§ Problem details
Only an exact repetition of every entry counts as the answer.

Saved entries:
========
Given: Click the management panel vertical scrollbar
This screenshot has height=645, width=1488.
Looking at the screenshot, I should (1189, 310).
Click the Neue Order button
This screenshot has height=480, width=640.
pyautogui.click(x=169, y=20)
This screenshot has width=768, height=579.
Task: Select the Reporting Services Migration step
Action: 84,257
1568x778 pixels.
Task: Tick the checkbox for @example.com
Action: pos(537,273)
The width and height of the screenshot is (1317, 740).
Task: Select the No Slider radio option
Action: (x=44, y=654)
========
§ Answer to the exercise
Given: Click the management panel vertical scrollbar
This screenshot has height=645, width=1488.
Looking at the screenshot, I should (1189, 310).
Click the Neue Order button
This screenshot has height=480, width=640.
pyautogui.click(x=169, y=20)
This screenshot has width=768, height=579.
Task: Select the Reporting Services Migration step
Action: 84,257
1568x778 pixels.
Task: Tick the checkbox for @example.com
Action: pos(537,273)
The width and height of the screenshot is (1317, 740).
Task: Select the No Slider radio option
Action: (x=44, y=654)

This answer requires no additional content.